TASK REQUIREMENTS ▸
Line by line, output the entries below exactly as they appear.

SUPPLIED ENTRIES ▸
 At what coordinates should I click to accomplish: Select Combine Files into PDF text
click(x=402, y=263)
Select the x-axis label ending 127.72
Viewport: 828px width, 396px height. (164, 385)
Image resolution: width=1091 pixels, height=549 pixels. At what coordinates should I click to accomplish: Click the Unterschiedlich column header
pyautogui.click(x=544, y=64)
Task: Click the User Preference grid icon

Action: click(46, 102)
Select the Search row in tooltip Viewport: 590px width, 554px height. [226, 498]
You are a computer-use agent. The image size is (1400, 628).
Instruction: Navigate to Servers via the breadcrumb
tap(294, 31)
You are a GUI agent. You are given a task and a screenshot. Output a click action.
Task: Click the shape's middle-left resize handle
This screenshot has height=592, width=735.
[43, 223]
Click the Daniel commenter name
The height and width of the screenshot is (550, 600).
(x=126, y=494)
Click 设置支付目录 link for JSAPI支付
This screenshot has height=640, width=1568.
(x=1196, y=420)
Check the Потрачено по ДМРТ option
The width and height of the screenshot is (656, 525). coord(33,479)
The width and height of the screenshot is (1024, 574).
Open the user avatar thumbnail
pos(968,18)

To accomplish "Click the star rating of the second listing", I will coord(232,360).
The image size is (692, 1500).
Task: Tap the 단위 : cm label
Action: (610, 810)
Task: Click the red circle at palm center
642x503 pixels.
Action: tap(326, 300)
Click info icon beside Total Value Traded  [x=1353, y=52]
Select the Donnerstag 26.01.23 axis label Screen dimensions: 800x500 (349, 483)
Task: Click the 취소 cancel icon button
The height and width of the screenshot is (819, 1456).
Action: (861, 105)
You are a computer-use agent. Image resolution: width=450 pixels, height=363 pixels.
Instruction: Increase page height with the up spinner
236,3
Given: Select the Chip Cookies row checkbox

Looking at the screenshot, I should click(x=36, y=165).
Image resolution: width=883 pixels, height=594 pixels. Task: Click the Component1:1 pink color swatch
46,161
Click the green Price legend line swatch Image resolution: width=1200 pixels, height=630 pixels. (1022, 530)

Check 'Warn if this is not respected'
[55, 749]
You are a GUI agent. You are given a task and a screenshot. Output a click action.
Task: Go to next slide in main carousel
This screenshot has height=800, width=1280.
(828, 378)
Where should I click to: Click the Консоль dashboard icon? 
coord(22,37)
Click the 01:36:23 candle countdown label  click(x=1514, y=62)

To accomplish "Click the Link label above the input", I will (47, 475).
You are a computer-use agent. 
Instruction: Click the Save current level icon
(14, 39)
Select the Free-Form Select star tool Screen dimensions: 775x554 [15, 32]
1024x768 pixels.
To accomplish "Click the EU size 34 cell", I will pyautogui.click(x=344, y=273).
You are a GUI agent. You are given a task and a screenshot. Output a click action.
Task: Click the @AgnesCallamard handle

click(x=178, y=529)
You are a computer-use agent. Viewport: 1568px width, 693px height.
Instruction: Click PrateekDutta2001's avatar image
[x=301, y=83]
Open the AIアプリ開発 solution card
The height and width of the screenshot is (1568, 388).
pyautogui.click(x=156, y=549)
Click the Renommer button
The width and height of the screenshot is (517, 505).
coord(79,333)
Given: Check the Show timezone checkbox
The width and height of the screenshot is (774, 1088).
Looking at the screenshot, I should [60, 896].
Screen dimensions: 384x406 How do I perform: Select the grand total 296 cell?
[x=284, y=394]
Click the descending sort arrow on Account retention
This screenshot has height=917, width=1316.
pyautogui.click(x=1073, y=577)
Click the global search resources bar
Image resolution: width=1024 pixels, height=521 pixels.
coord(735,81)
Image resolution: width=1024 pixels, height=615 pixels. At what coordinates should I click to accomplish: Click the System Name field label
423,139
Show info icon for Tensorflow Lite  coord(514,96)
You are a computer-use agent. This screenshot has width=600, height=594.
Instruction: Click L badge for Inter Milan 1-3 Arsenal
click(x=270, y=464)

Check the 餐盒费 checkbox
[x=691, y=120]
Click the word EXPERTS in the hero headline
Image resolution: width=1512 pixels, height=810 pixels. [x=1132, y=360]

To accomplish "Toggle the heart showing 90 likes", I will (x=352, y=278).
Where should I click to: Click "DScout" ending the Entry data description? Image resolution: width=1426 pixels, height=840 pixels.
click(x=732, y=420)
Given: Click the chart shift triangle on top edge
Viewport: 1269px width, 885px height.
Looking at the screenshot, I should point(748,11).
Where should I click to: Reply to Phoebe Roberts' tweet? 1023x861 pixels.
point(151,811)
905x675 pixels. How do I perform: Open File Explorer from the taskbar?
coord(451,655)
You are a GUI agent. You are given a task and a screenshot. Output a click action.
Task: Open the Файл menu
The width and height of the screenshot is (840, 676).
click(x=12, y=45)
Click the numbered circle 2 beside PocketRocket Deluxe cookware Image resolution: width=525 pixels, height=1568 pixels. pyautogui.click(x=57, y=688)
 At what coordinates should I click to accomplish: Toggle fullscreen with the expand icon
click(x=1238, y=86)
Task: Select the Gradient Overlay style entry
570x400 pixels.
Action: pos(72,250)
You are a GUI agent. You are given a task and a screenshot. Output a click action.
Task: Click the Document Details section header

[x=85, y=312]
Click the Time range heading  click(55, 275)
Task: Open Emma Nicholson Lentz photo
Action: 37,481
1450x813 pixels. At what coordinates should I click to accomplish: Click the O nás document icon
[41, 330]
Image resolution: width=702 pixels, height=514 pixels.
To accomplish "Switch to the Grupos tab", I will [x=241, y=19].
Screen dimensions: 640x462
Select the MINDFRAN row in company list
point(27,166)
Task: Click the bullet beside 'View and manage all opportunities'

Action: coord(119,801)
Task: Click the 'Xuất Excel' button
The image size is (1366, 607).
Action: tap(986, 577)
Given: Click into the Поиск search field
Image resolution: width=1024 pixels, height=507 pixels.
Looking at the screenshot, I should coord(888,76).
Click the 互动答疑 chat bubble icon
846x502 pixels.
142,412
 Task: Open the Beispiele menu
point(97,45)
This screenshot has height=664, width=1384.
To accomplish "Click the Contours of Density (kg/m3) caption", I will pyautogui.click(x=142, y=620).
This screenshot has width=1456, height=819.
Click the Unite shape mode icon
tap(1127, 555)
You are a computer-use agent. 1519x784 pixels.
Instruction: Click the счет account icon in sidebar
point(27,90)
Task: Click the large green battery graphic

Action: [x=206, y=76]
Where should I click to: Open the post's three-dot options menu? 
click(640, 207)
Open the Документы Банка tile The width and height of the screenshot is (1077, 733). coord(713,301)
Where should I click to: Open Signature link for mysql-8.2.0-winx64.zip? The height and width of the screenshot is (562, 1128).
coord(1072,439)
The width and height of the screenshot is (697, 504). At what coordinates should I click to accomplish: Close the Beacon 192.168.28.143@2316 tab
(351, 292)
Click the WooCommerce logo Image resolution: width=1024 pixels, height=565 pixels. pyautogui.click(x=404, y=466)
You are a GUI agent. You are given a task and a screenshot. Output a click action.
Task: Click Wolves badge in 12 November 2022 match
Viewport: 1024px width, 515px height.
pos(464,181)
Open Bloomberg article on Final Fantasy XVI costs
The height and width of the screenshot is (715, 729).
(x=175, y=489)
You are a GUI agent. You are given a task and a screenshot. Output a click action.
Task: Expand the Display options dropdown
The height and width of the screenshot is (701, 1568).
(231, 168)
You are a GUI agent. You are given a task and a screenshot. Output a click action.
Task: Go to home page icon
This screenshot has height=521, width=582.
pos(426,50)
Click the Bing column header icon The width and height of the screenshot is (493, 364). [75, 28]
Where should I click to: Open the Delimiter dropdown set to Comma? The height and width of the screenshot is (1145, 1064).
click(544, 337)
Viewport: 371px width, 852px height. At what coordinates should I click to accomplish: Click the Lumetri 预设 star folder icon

SOLUTION FOR THIS PROBLEM ▸
 At what coordinates should I click to accomplish: Select Combine Files into PDF text
click(x=402, y=263)
Select the x-axis label ending 127.72
Viewport: 828px width, 396px height. (164, 385)
Image resolution: width=1091 pixels, height=549 pixels. At what coordinates should I click to accomplish: Click the Unterschiedlich column header
pyautogui.click(x=544, y=64)
Task: Click the User Preference grid icon

Action: click(46, 102)
Select the Search row in tooltip Viewport: 590px width, 554px height. [226, 498]
You are a computer-use agent. The image size is (1400, 628).
Instruction: Navigate to Servers via the breadcrumb
tap(294, 31)
You are a GUI agent. You are given a task and a screenshot. Output a click action.
Task: Click the shape's middle-left resize handle
This screenshot has height=592, width=735.
[43, 223]
Click the Daniel commenter name
The height and width of the screenshot is (550, 600).
(x=126, y=494)
Click 设置支付目录 link for JSAPI支付
This screenshot has height=640, width=1568.
(x=1196, y=420)
Check the Потрачено по ДМРТ option
The width and height of the screenshot is (656, 525). coord(33,479)
The width and height of the screenshot is (1024, 574).
Open the user avatar thumbnail
pos(968,18)

To accomplish "Click the star rating of the second listing", I will coord(232,360).
The image size is (692, 1500).
Task: Tap the 단위 : cm label
Action: (610, 810)
Task: Click the red circle at palm center
642x503 pixels.
Action: tap(326, 300)
Click info icon beside Total Value Traded  [x=1353, y=52]
Select the Donnerstag 26.01.23 axis label Screen dimensions: 800x500 (349, 483)
Task: Click the 취소 cancel icon button
The height and width of the screenshot is (819, 1456).
Action: (861, 105)
You are a computer-use agent. Image resolution: width=450 pixels, height=363 pixels.
Instruction: Increase page height with the up spinner
236,3
Given: Select the Chip Cookies row checkbox

Looking at the screenshot, I should click(x=36, y=165).
Image resolution: width=883 pixels, height=594 pixels. Task: Click the Component1:1 pink color swatch
46,161
Click the green Price legend line swatch Image resolution: width=1200 pixels, height=630 pixels. (1022, 530)

Check 'Warn if this is not respected'
[55, 749]
You are a GUI agent. You are given a task and a screenshot. Output a click action.
Task: Go to next slide in main carousel
This screenshot has height=800, width=1280.
(828, 378)
Where should I click to: Click the Консоль dashboard icon? 
coord(22,37)
Click the 01:36:23 candle countdown label  click(x=1514, y=62)

To accomplish "Click the Link label above the input", I will (47, 475).
You are a computer-use agent. 
Instruction: Click the Save current level icon
(14, 39)
Select the Free-Form Select star tool Screen dimensions: 775x554 [15, 32]
1024x768 pixels.
To accomplish "Click the EU size 34 cell", I will pyautogui.click(x=344, y=273).
You are a GUI agent. You are given a task and a screenshot. Output a click action.
Task: Click the @AgnesCallamard handle

click(x=178, y=529)
You are a computer-use agent. Viewport: 1568px width, 693px height.
Instruction: Click PrateekDutta2001's avatar image
[x=301, y=83]
Open the AIアプリ開発 solution card
The height and width of the screenshot is (1568, 388).
pyautogui.click(x=156, y=549)
Click the Renommer button
The width and height of the screenshot is (517, 505).
coord(79,333)
Given: Check the Show timezone checkbox
The width and height of the screenshot is (774, 1088).
Looking at the screenshot, I should [60, 896].
Screen dimensions: 384x406 How do I perform: Select the grand total 296 cell?
[x=284, y=394]
Click the descending sort arrow on Account retention
This screenshot has height=917, width=1316.
pyautogui.click(x=1073, y=577)
Click the global search resources bar
Image resolution: width=1024 pixels, height=521 pixels.
coord(735,81)
Image resolution: width=1024 pixels, height=615 pixels. At what coordinates should I click to accomplish: Click the System Name field label
423,139
Show info icon for Tensorflow Lite  coord(514,96)
You are a computer-use agent. This screenshot has width=600, height=594.
Instruction: Click L badge for Inter Milan 1-3 Arsenal
click(x=270, y=464)

Check the 餐盒费 checkbox
[x=691, y=120]
Click the word EXPERTS in the hero headline
Image resolution: width=1512 pixels, height=810 pixels. [x=1132, y=360]

To accomplish "Toggle the heart showing 90 likes", I will (x=352, y=278).
Where should I click to: Click "DScout" ending the Entry data description? Image resolution: width=1426 pixels, height=840 pixels.
click(x=732, y=420)
Given: Click the chart shift triangle on top edge
Viewport: 1269px width, 885px height.
Looking at the screenshot, I should point(748,11).
Where should I click to: Reply to Phoebe Roberts' tweet? 1023x861 pixels.
point(151,811)
905x675 pixels. How do I perform: Open File Explorer from the taskbar?
coord(451,655)
You are a GUI agent. You are given a task and a screenshot. Output a click action.
Task: Open the Файл menu
The width and height of the screenshot is (840, 676).
click(x=12, y=45)
Click the numbered circle 2 beside PocketRocket Deluxe cookware Image resolution: width=525 pixels, height=1568 pixels. pyautogui.click(x=57, y=688)
 At what coordinates should I click to accomplish: Toggle fullscreen with the expand icon
click(x=1238, y=86)
Task: Select the Gradient Overlay style entry
570x400 pixels.
Action: pos(72,250)
You are a GUI agent. You are given a task and a screenshot. Output a click action.
Task: Click the Document Details section header

[x=85, y=312]
Click the Time range heading  click(55, 275)
Task: Open Emma Nicholson Lentz photo
Action: 37,481
1450x813 pixels. At what coordinates should I click to accomplish: Click the O nás document icon
[41, 330]
Image resolution: width=702 pixels, height=514 pixels.
To accomplish "Switch to the Grupos tab", I will [x=241, y=19].
Screen dimensions: 640x462
Select the MINDFRAN row in company list
point(27,166)
Task: Click the bullet beside 'View and manage all opportunities'

Action: coord(119,801)
Task: Click the 'Xuất Excel' button
The image size is (1366, 607).
Action: tap(986, 577)
Given: Click into the Поиск search field
Image resolution: width=1024 pixels, height=507 pixels.
Looking at the screenshot, I should coord(888,76).
Click the 互动答疑 chat bubble icon
846x502 pixels.
142,412
 Task: Open the Beispiele menu
point(97,45)
This screenshot has height=664, width=1384.
To accomplish "Click the Contours of Density (kg/m3) caption", I will pyautogui.click(x=142, y=620).
This screenshot has width=1456, height=819.
Click the Unite shape mode icon
tap(1127, 555)
You are a computer-use agent. 1519x784 pixels.
Instruction: Click the счет account icon in sidebar
point(27,90)
Task: Click the large green battery graphic

Action: [x=206, y=76]
Where should I click to: Open the post's three-dot options menu? 
click(640, 207)
Open the Документы Банка tile The width and height of the screenshot is (1077, 733). coord(713,301)
Where should I click to: Open Signature link for mysql-8.2.0-winx64.zip? The height and width of the screenshot is (562, 1128).
coord(1072,439)
The width and height of the screenshot is (697, 504). At what coordinates should I click to accomplish: Close the Beacon 192.168.28.143@2316 tab
(351, 292)
Click the WooCommerce logo Image resolution: width=1024 pixels, height=565 pixels. pyautogui.click(x=404, y=466)
You are a GUI agent. You are given a task and a screenshot. Output a click action.
Task: Click Wolves badge in 12 November 2022 match
Viewport: 1024px width, 515px height.
pos(464,181)
Open Bloomberg article on Final Fantasy XVI costs
The height and width of the screenshot is (715, 729).
(x=175, y=489)
You are a GUI agent. You are given a task and a screenshot. Output a click action.
Task: Expand the Display options dropdown
The height and width of the screenshot is (701, 1568).
(231, 168)
You are a GUI agent. You are given a task and a screenshot. Output a click action.
Task: Go to home page icon
This screenshot has height=521, width=582.
pos(426,50)
Click the Bing column header icon The width and height of the screenshot is (493, 364). [75, 28]
Where should I click to: Open the Delimiter dropdown set to Comma? The height and width of the screenshot is (1145, 1064).
click(544, 337)
Viewport: 371px width, 852px height. At what coordinates should I click to accomplish: Click the Lumetri 预设 star folder icon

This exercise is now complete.